Fairchild Publications will launch W Jewelry on newsstands April 8. It's part of a strategy, said W VP-Publisher Alyce Alston, to broaden that brand via spin-off titles. Another such effort, which Ms. Alston would not divulge any details about, could be launched in late '03 or early '04, Ms. Alston said.
The flagship could use the help. Ad pages at W fell 12.6% last year, to 1,858.5.
The driver behind W Jewelry, Ms. Alston said, was the sense that W had maxed out in circulation (which was 464,169 at year-end, according to Audit Bureau of Circulations) and ad pages. Thus, she explained, serious growth had to come from brands "launched under the W umbrella." Jewelry made an especially appealing initial point of entry, she said, since the title had doubled its jewelry ad pages in the past five years. Surveys also showed its readers were anxious for more jewelry content.
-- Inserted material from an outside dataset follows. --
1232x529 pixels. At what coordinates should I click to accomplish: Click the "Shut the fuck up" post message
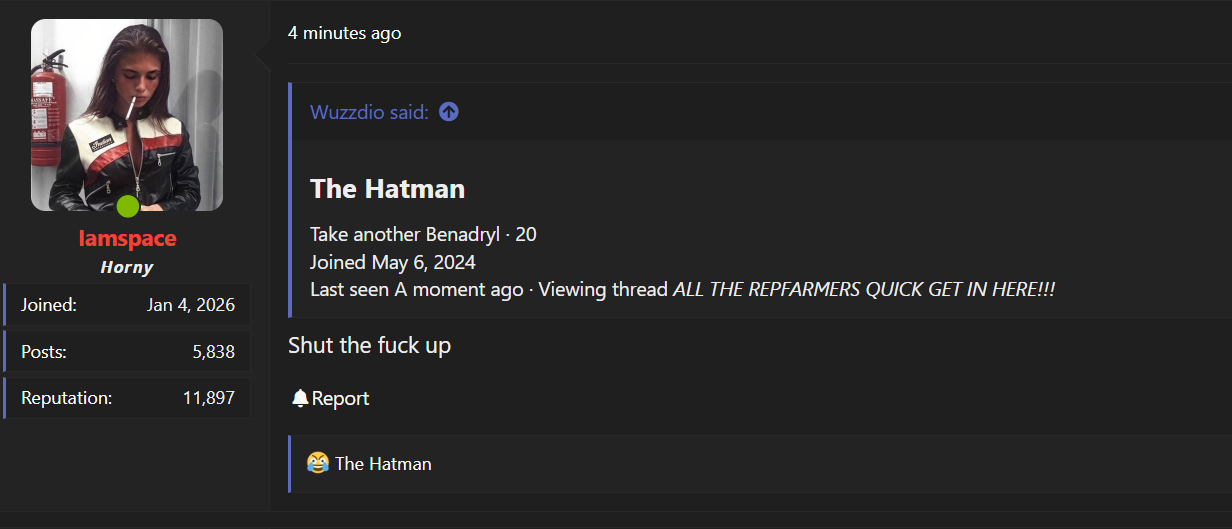(369, 345)
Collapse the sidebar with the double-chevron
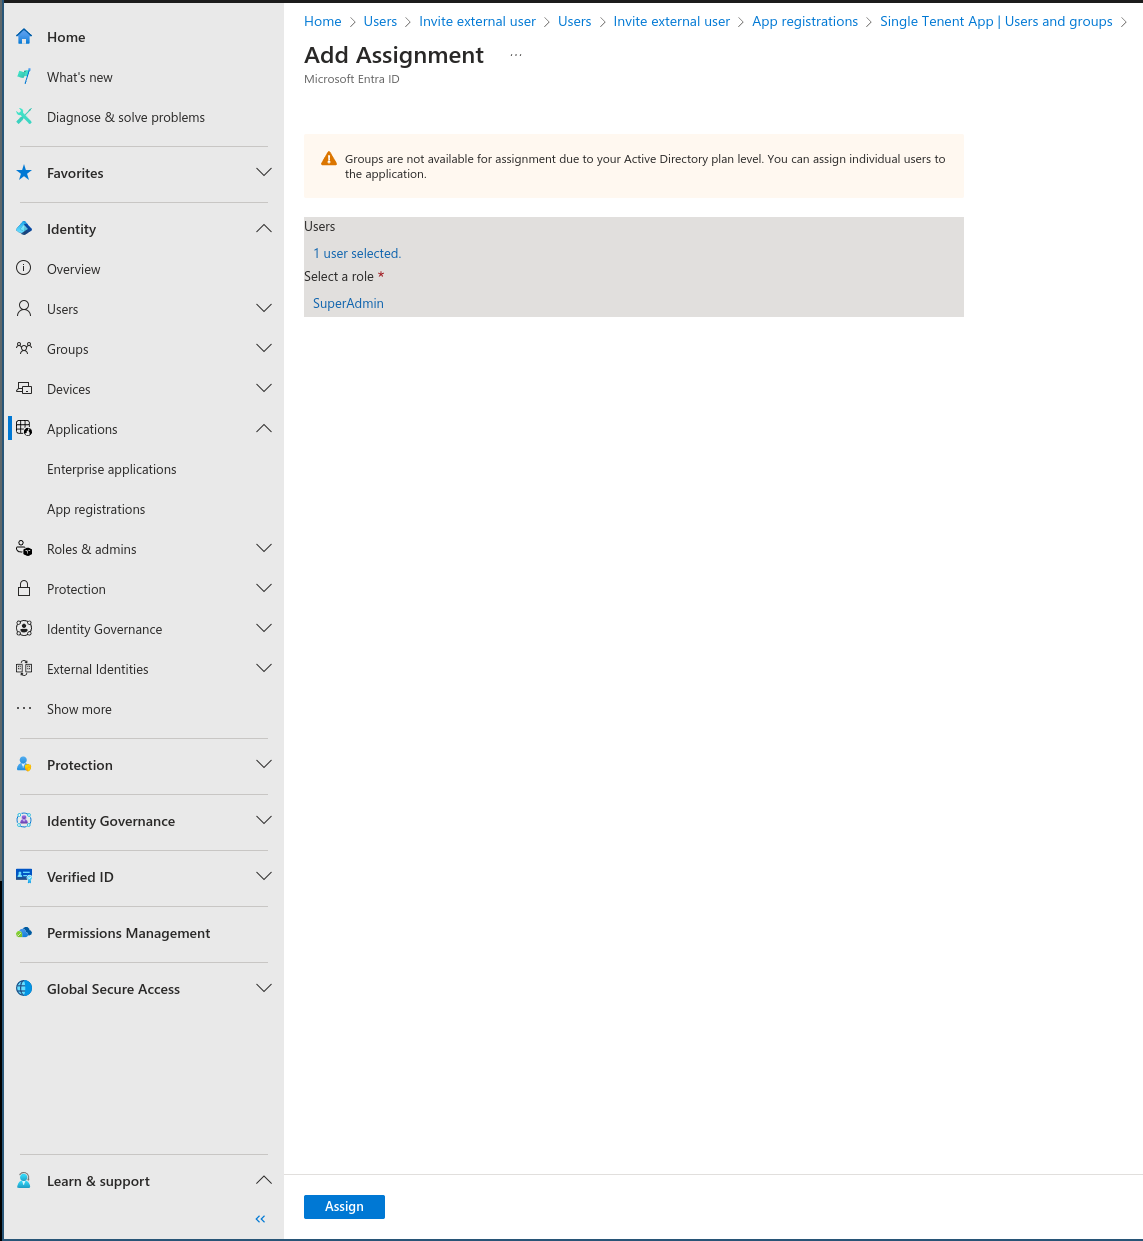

Fairchild will distribute 75,000 copies of W Jewelry's debut issue, 10,000 of which will be sent to newsstands and the remainder of which will be sent to names dredged from Advance Publications-Fairchild's corporate parent-consumer database. The title will come out quarterly, with a hefty cover price of $10. A full-page color ad is $14,000. The debut issue has 94 ad pages among its 185 editorial pages, which match the oversize dimensions of pages in W but with a heavier paper stock.
Elsewhere, luxury cataloguer Vivre will distribute next month 500,000 copies of its next catalog and will mark the first time the catalog has accepted ads from other advertisers. One more such catalog is slated to appear this year.
Revenues at Vivre, which sells products from luxury marketers like Baccarat, Burberry and Salvatore Ferragamo, were previously dependent on transactional fees it took from marketers' products sold via direct-mail or its Web site. Ad sales in the catalog are a small effort thus far: Only four ad pages appear in the upcoming issue, but among those buying ads are watchmakers Chanel and Zenith. A full-page color ad costs $25,000. Vivre has no current plans to go out on newsstands.
The catalog will take a more magazine-esque approach to its layouts of luxury goods, including, for instance, favorite drink recipes from famed bartenders amid photos of barware. Since each page directs readers to the company's 800 number and Web site, it one-ups the transactional mojo of Conde Nast Publications shopping title Lucky, even if its paging and packaging looks less stylish. Eva Jeanbart Lorenzotti, Vivre founder-CEO, conceded this point somewhat, stressing the title was not exactly a magazine even while it was not quite a catalog any longer.
Perhaps inevitably, she landed on the phrase sometimes applied to Lucky: "Mag-a-log."